Edit the listing from the line containing "Open Faith Njeri profile avatar" through the line containing "Given: Select the Scream Collection folder": replace "folder" with "album" and keep everything else the same.

> Records supplied:
• • • •

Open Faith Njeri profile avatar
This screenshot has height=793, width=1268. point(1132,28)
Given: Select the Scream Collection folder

• • • •

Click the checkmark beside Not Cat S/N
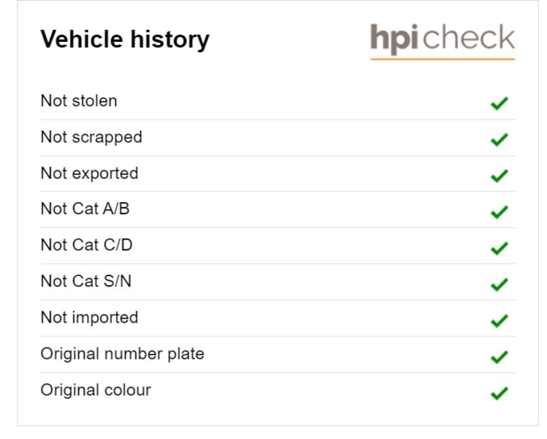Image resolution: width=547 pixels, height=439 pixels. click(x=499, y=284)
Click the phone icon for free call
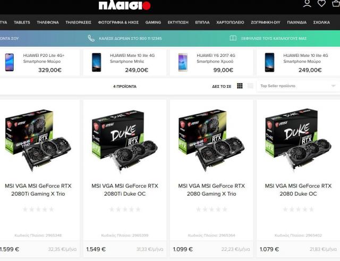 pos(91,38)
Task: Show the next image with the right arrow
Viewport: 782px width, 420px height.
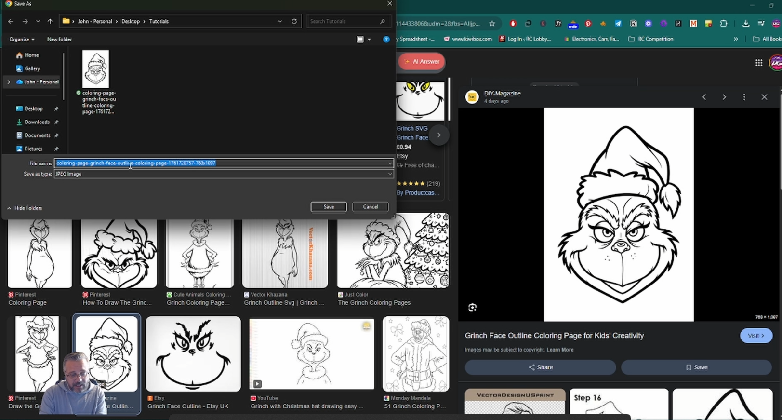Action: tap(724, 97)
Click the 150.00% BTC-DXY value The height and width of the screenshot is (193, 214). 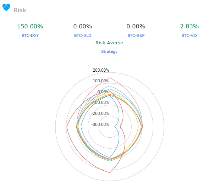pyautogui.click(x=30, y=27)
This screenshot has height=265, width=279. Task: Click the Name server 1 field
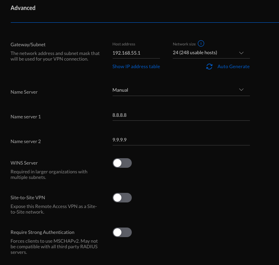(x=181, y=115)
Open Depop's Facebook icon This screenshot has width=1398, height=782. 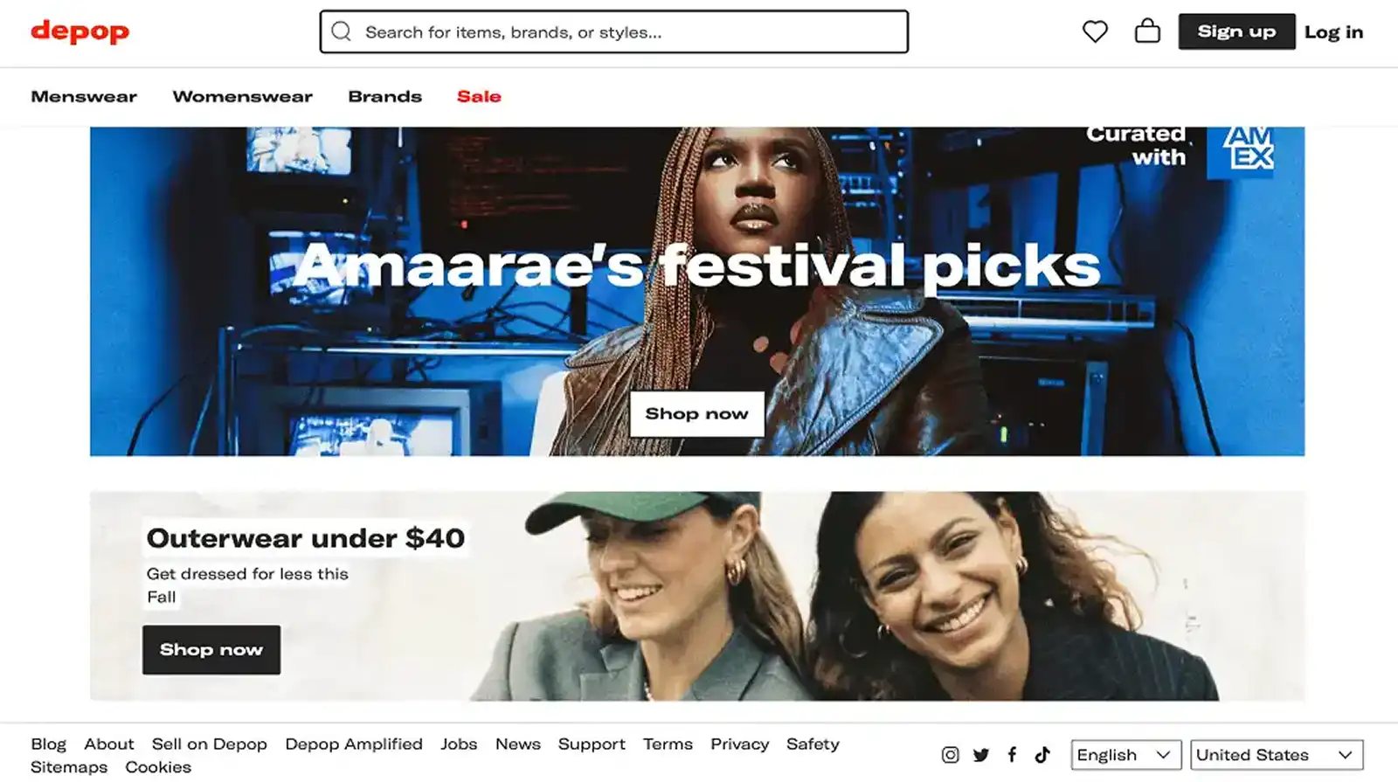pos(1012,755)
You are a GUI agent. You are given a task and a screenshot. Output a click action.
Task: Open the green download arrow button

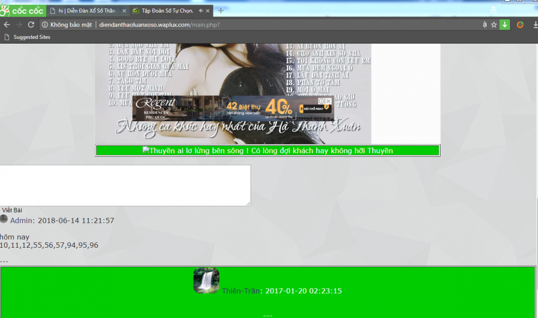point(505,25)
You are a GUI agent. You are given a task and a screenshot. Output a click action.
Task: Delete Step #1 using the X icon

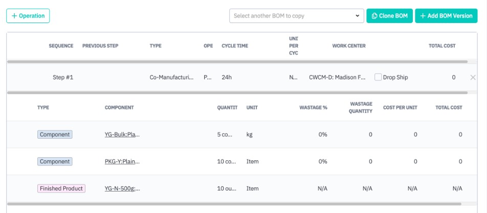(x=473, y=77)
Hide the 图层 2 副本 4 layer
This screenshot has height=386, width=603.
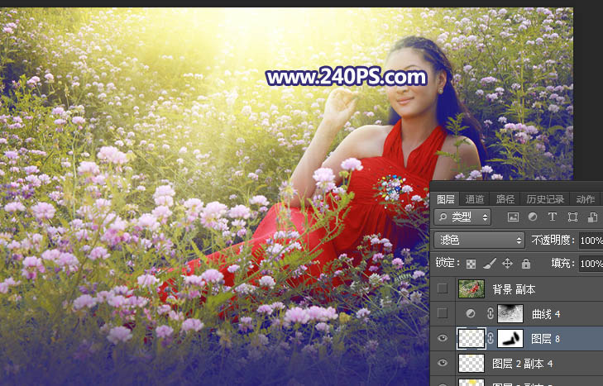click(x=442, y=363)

• • • •

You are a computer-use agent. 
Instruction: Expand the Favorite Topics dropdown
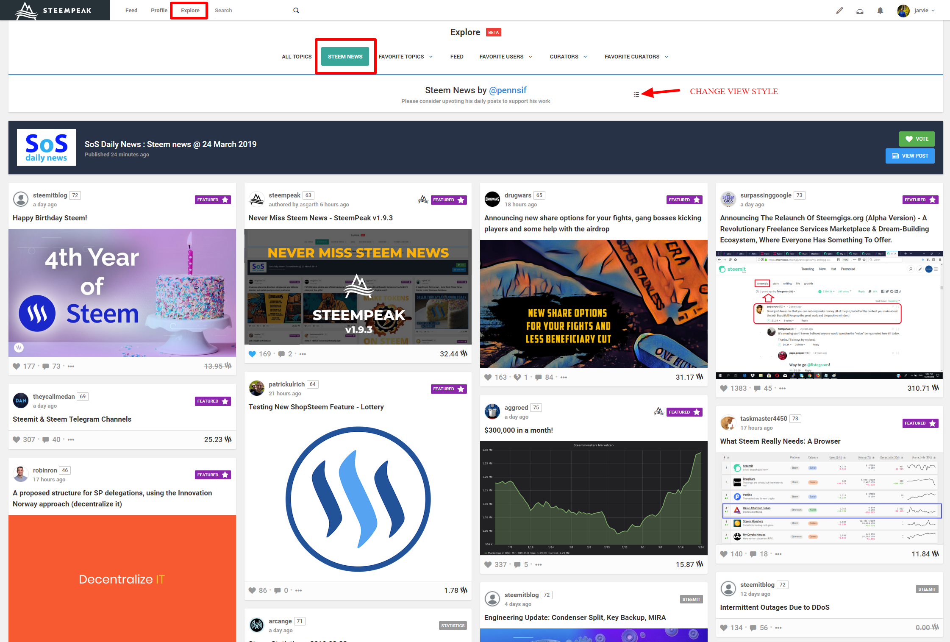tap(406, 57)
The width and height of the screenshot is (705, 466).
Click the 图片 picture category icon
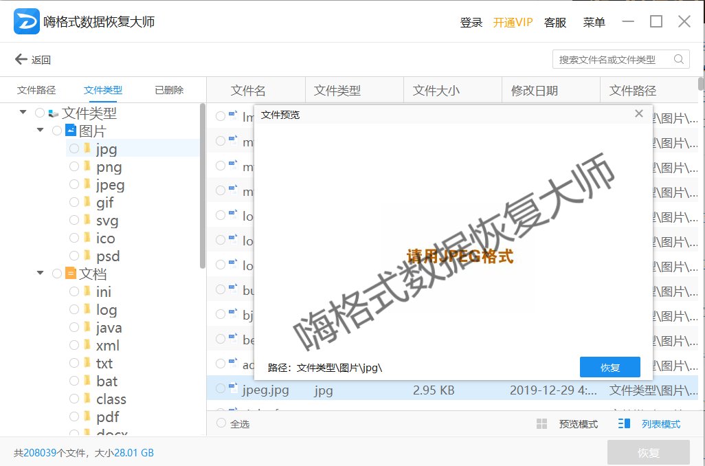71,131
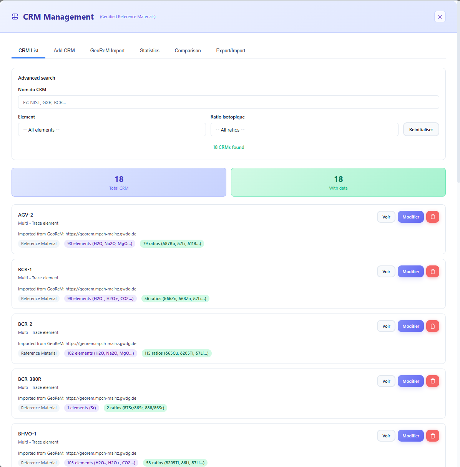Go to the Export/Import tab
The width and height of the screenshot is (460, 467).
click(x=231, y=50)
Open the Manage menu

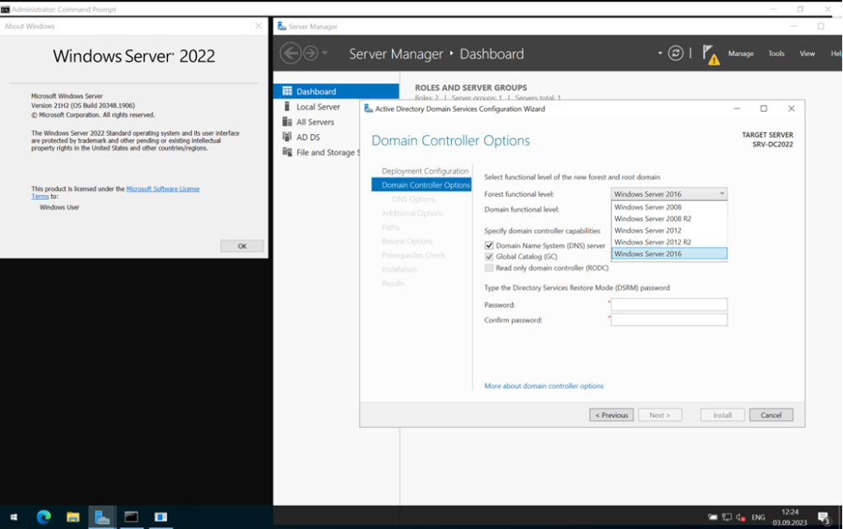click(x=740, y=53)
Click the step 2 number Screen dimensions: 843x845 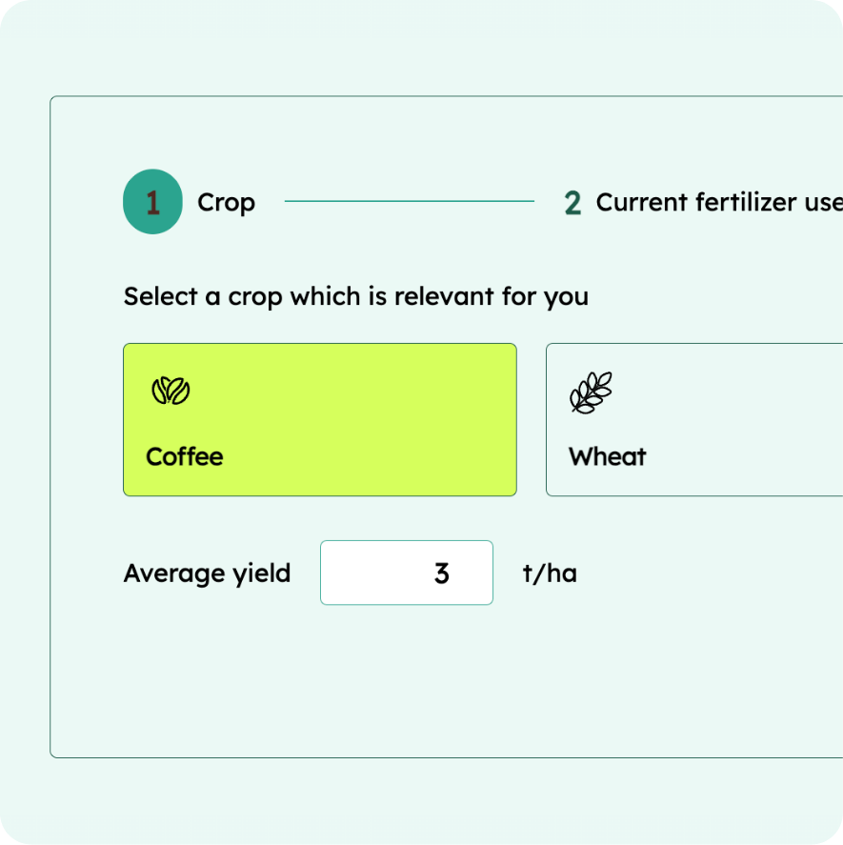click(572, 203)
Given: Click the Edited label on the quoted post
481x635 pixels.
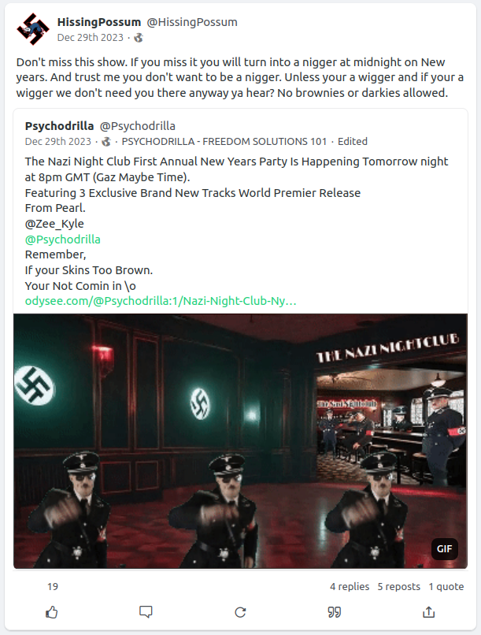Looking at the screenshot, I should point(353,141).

• • • •

> Response to this exercise:
Open Faith Njeri profile avatar
This screenshot has height=793, width=1268. point(1132,28)
Given: Select the Scream Collection album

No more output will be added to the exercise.